Australian Federation of Air Pilots v National Jet Systems Pty Ltd T/A Cobham Aviation Services
[2015] FWC 8588
•21 DECEMBER 2015
| [2015] FWC 8588 |
| FAIR WORK COMMISSION |
DECISION |
Fair Work Act 2009
s.739 - Application to deal with a dispute
Australian Federation of Air Pilots
v
National Jet Systems Pty Ltd T/A Cobham Aviation Services
(C2015/6068)
VICE PRESIDENT WATSON | MELBOURNE, 21 DECEMBER 2015 |
Dispute about matters arising under the enterprise agreement – interpretation of agreement – responsibility for removal expenses – whether transfer at Pilot’s request or company direction – Fair Work Act 2009, s.739.
Introduction
[1] This decision concerns an application for the Fair Work Commission (the Commission) to deal with a dispute. The application is made by the Australian Federation of Air Pilots (AFAP) under s.739 of the Fair Work Act 2009 (the Act) and concerns the entitlement pursuant to the terms of the National Jet Systems Pty Ltd Pilot Enterprise Agreement 2012 (the Agreement) of Captain Sean Larkin, a Pilot of National Jet Systems Pty Ltd T/A Cobham Aviation Services (NJS), to receive reimbursement of removal costs consequent upon his transfer from Darwin to Hobart.

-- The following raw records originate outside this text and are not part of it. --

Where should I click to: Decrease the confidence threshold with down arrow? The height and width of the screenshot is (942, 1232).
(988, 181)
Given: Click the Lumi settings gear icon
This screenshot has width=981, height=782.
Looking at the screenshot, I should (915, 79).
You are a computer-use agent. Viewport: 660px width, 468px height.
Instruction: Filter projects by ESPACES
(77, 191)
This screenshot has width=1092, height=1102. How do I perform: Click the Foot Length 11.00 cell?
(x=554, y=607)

[2] The matter was listed for conference on 8 October 2015 and 23 October 2015. The parties were unable to reach a resolution and the AFAP requested that the matter be listed for arbitration. At the hearing of the matter Mr S. Lutton appeared on behalf of the AFAP with Ms D. Cain, and Mr S. Bakewell of counsel appeared on behalf of NJS, with Mr D. Steel.

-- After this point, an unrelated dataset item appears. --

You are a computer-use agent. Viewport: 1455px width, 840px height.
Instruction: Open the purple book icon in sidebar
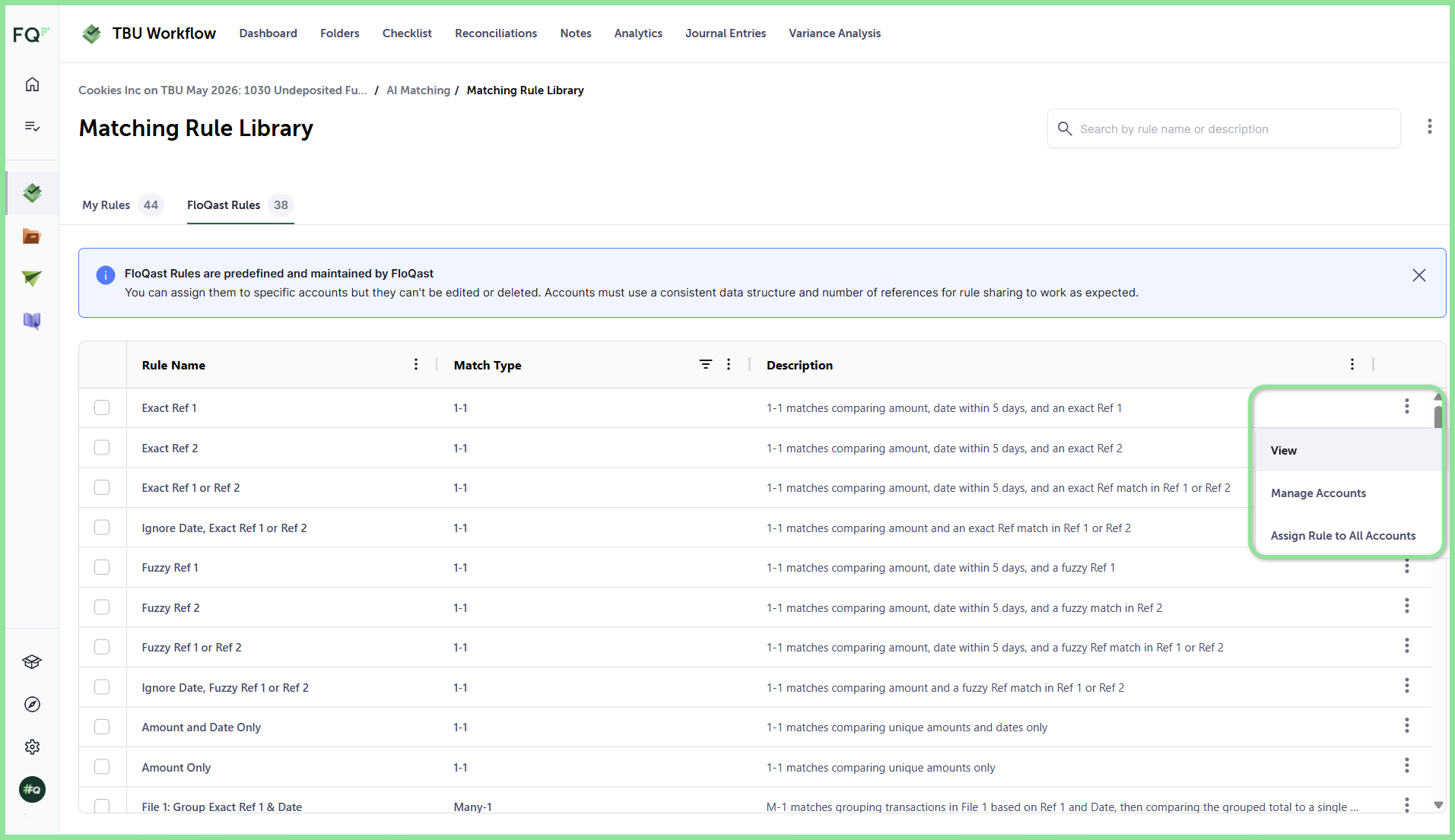[32, 321]
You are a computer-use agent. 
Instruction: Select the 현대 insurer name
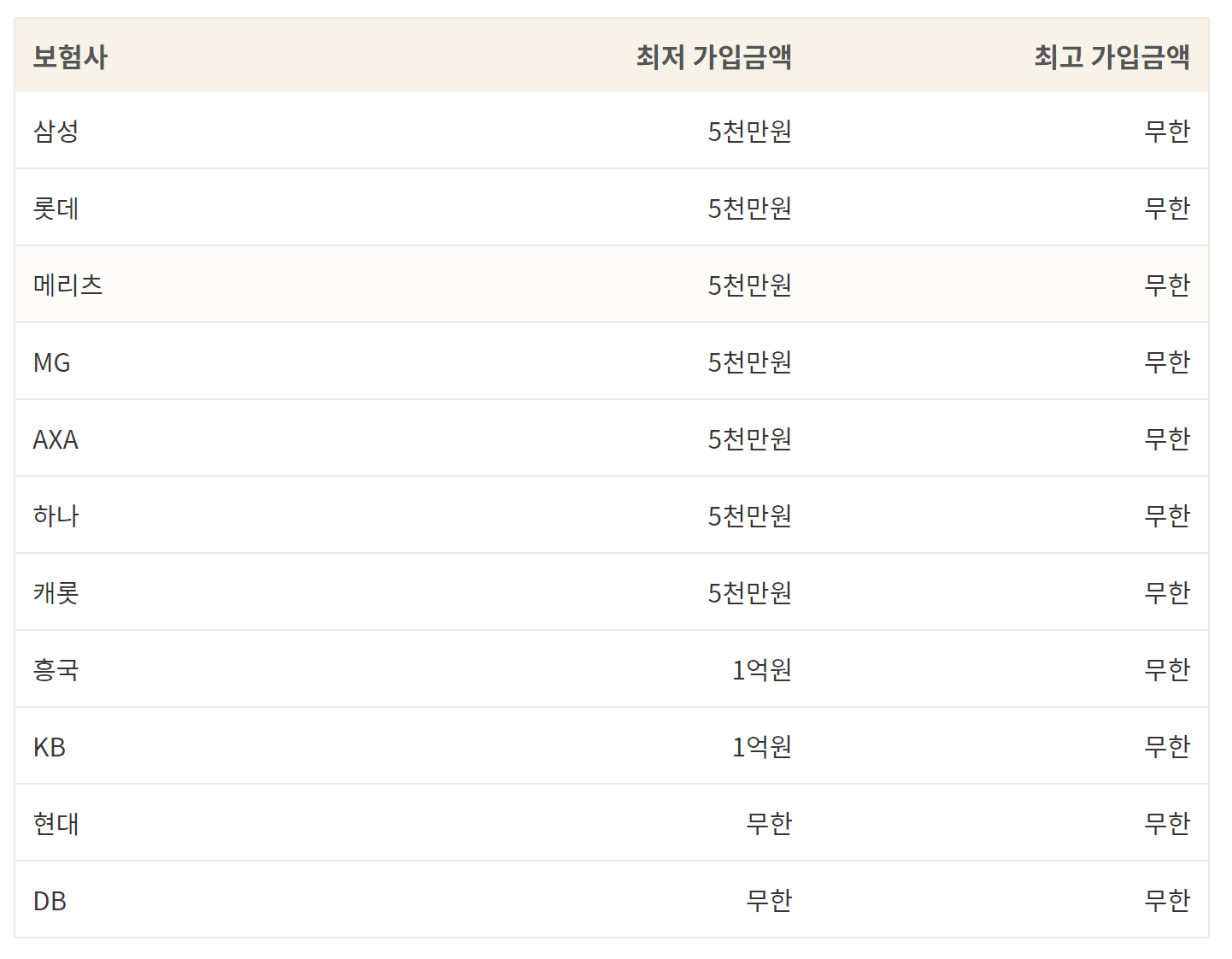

[3] The dispute comes to the Commission by way of the dispute settlement procedure in the Agreement. This clause relevantly provides:
“20. Settlement of Disputes Procedure
In the event of a disagreement regarding a matter arising under this Agreement, or in
relation to the NES, (including subsections 65(5) OR 76(4)), the following Dispute
Resolution Process (DRP) is to be followed.
…
20.5 If the dispute is unable to be resolved at the workplace, and all agreed steps for resolving it have been taken, the dispute may be referred to the FWC for resolution by mediation and/or conciliation and, where the matter in dispute remains unresolved, arbitration, at the request of either party.
20.6 If arbitration is requested the FWC may exercise all procedural powers in relation to hearings, witnesses, evidence and submissions which are necessary to make the arbitration effective.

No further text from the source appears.